Technology, of course, is one thing, but buy-in depends largely on winning over top-line minds. Here is where the particular intricacies of identity play a heavy hand in the fate of user-centric federation in the enterprise.

"Identity is a difficult challenge when you consider that a large organization has so many different kinds of relationships -- employees, contractors, partners, and customers -- all spread across regions and geographies," says Mike Neuenschwander, vice president and research director at Burton Group. "On top of this is the problem of policy -- expressing what the organization requires or expects in each situation."

To date, much of the motivation behind identity deployments has centered on the bottom line. "Reduced help-desk costs and increased security are driving consciousness around ID in the enterprise," says Andre Durand, CEO of Ping Identity (Full disclosure: I am on Ping Identity's advisory board).

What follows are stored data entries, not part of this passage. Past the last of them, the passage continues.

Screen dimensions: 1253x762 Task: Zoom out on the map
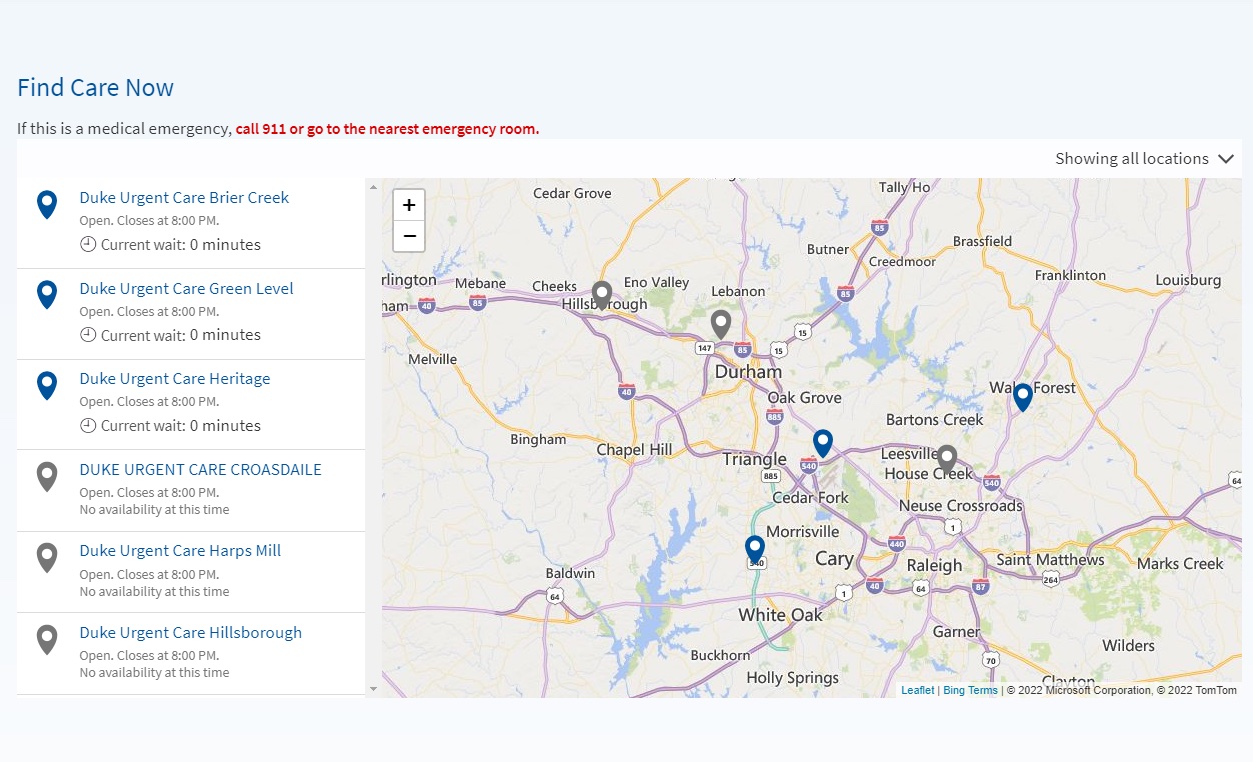tap(409, 236)
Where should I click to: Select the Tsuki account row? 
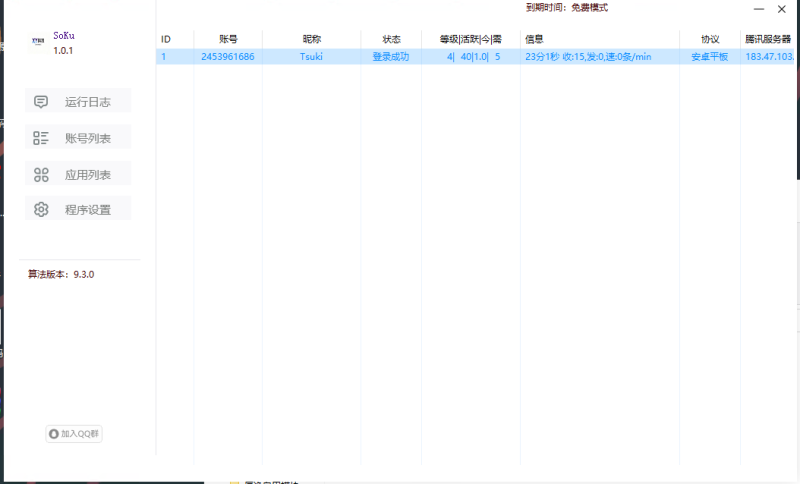point(475,57)
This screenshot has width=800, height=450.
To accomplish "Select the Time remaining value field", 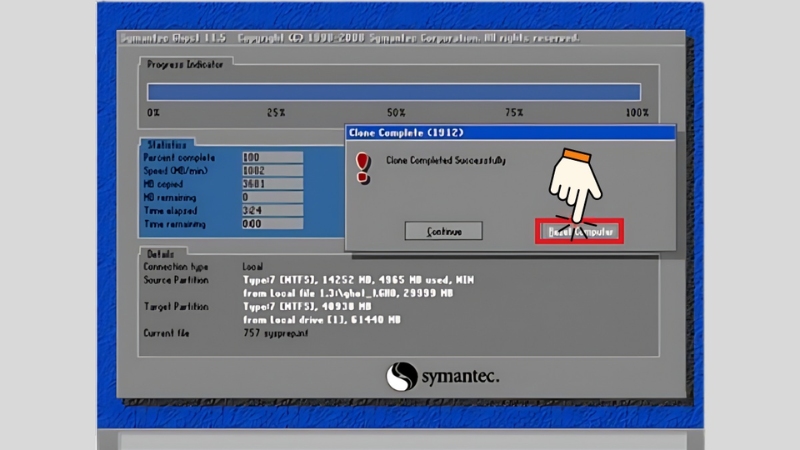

But as organizations gain experience with user-centric identity, primary considerations such as reducing customer friction and building brand become important.

To date, much of the federation work has been done in the b-to-b realm, where strong ROI arguments can be made for federating with partners. But in the b-to-c space user-centric identity systems really shine, since enforcing any kind of technology in a b-to-c environment significantly increases the friction of the transaction. Having an identity system that customers are comfortable using is a big win. What's more, with users in control of their identity credentials, user-centric identity can save you the hassle of password reset and account management in many cases.

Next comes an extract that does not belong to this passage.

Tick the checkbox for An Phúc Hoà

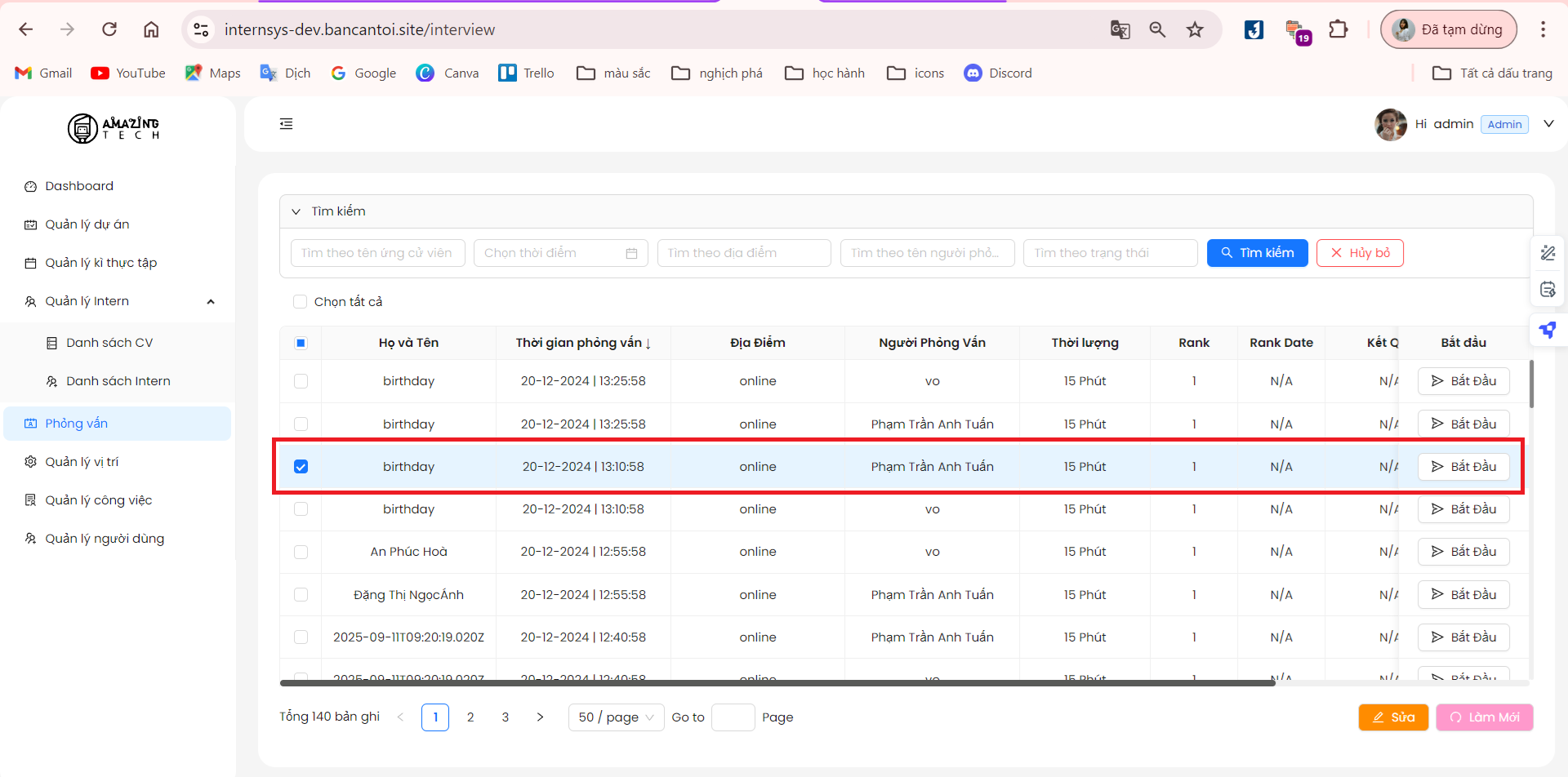[x=301, y=552]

As said before, the big problem facing any federated identity deployment -- b-to-b or b-to-c -- is the time it takes to set up connections with the myriad organizations involved. User-centric solutions provide a quick and easy way to knock these connections out and scale as you go.

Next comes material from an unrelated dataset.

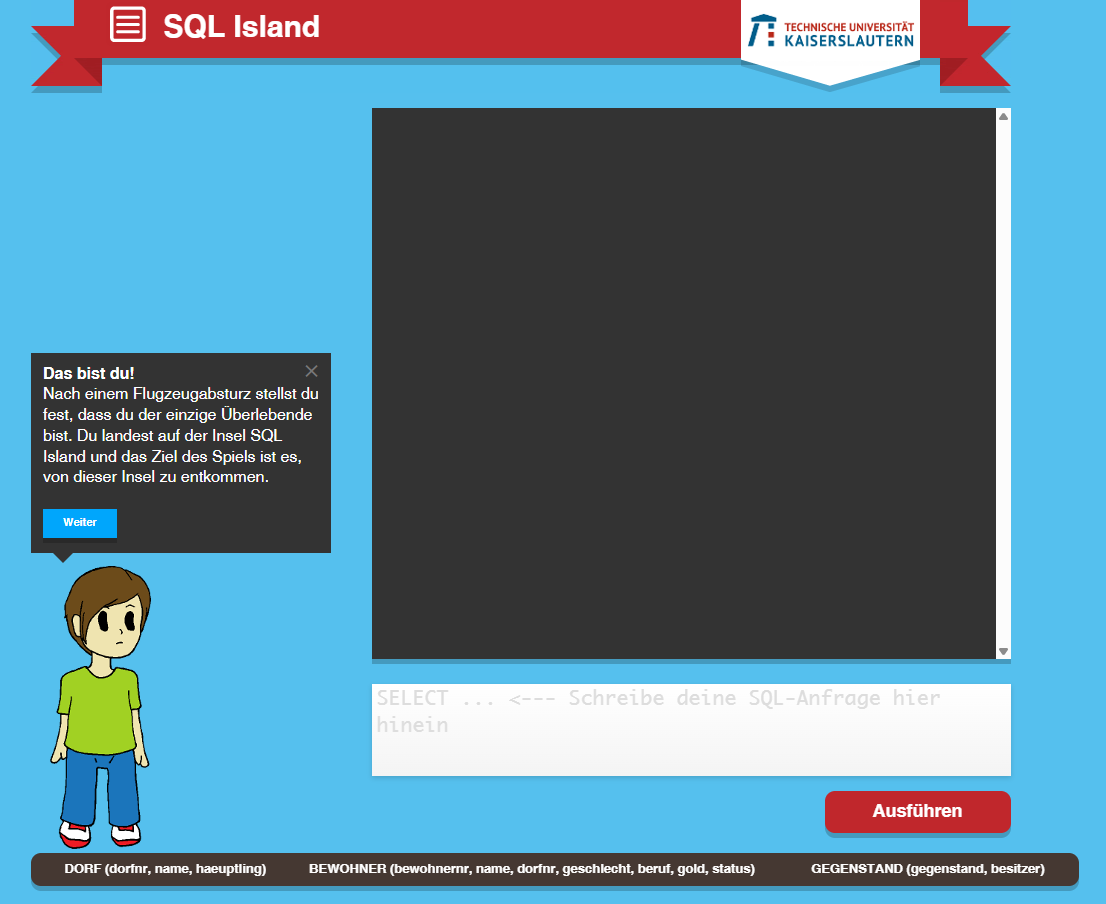Viewport: 1106px width, 904px height.
Task: Click the scroll down arrow of output panel
Action: [1003, 652]
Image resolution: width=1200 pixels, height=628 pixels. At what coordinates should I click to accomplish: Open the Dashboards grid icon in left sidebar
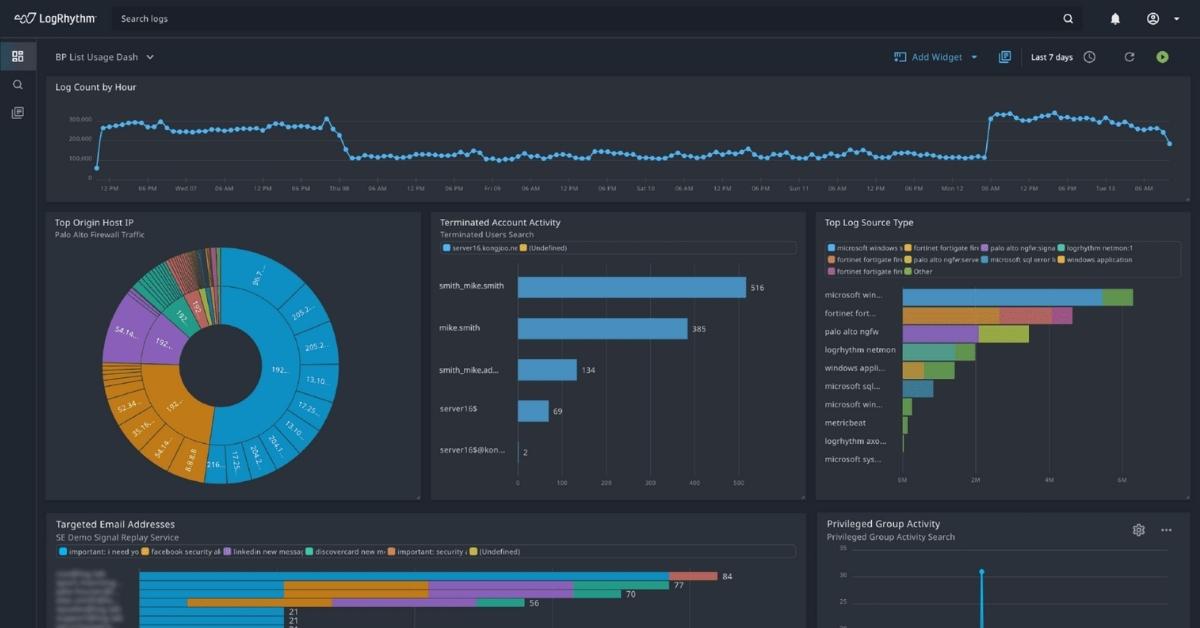point(17,56)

"If you have to hit a lab with one of these things, you've set an upper bound on how many you can do," Burton Group's Neuenschwander says, noting that traditional modes of federation necessitate copious lab testing time before rollout.

Moreover, in numerous scenarios a full-blown federated deployment would be overkill; here, user-centric systems are proving more than worthwhile. For example, you may want to set up partner relationships that have lower-value and, hence, reduced authentication requirements. User-centric technologies can provide a low-cost, low-overhead solution. What's more, they provide sought-after flexibility, allowing the identity system to grow as the business relationship evolves.

In fact, one of the goals of the user-centric technology is to provide an identity metasystem that functions independently of individual applications.

"We need to be able to escalate from low-value to high-value authentication decisions without having to rip out one piece of software and install another," says Kim Cameron, chief identity architect at Microsoft, and author of the Seven Laws of Identity, a primer for user-centric identity technologies. "Different roles in an application can have authentication regimes of differing strengths and yet retain a consistent user experience."

Thus, one of the interesting, early uses of user-centric tools is to provide UI elements to existing federations. "These technologies can provide an easier user interface for partner federations that already exist," Neuenschwander says.

Privacy and security

Perhaps against the grain of suspicion, user-centric technologies hold promise in providing increased privacy and security, simply because of how they are built. CardSpace, for example, enables selective disclosure of user attributes, making it possible to avoid revealing personal details irrelevant to a given transaction. OpenID does not yet offer user-attribute functionality.

Any system that allows users to present a single set of credentials to multiple Web sites, however, runs the risk of user activity on those sites being correlated in some way. With OpenID, for example, the identity provider knows every Web site you show your credentials to. As with other Web technologies, convenience can come at the cost of privacy.